The songs are composed by Alex Paul. The soundtrack album, which was released in 2007, features four songs overall, with lyrics written by Vayalar Sharath Chandra Varma.

Track listing
| No. | Title | Lyrics | Singer(s) | Length |
|---|---|---|---|---|
| 1. | "Sneham Thenalla" | Vayalar Sharath Chandra Varma | M. G. Sreekumar, G. Venugopal |  |
| 2. | "Muttathe Mulle (D) Raga: Kapi" | Vayalar Sharath Chandra Varma | K. J. Yesudas, Manjari |  |
| 3. | "Muttathe Mulle (M) Raga: Kapi" | Vayalar Sharath Chandra Varma | K. J. Yesudas |  |
| 4. | "Muttathe Mulle (F) Raga: Kapi" | Vayalar Sharath Chandra Varma | Manjari |  |

==Reception==
The film was a commercial success.
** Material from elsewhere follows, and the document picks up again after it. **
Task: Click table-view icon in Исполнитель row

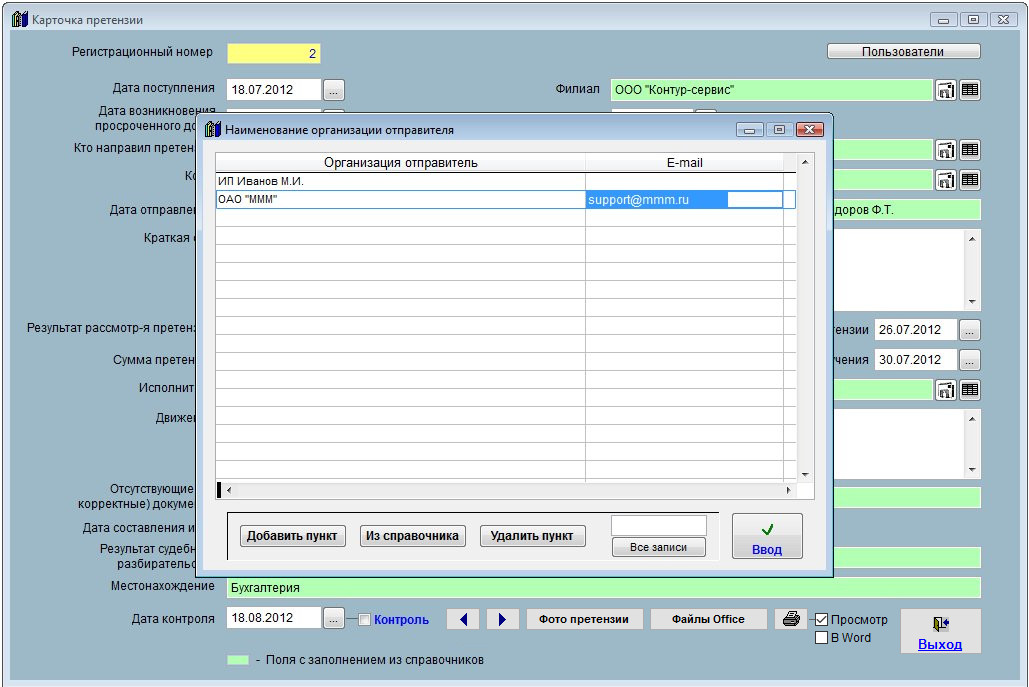Action: coord(970,390)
The film collected ₹2.21 crore in its first week from 45 screens in Kerala. At Thiruvananthapuram Ajantha and Sri, it grossed nearly ₹11 lakhs in its first week. The film collected ₹11 crore within 50 days of its release and a distributor share of more than ₹6 crores in 50 days. It became the first Malayalam film of 2007 to run for 100 days in theatres, grossing ₹16 crore, and also became the highest grossing Malayalam film of the year 2007. In 100 days, the film had collected ₹61 lakhs from main centers like Thiruvananthapuram. It ran for over 150 days at Ernakulam Kanoos theater.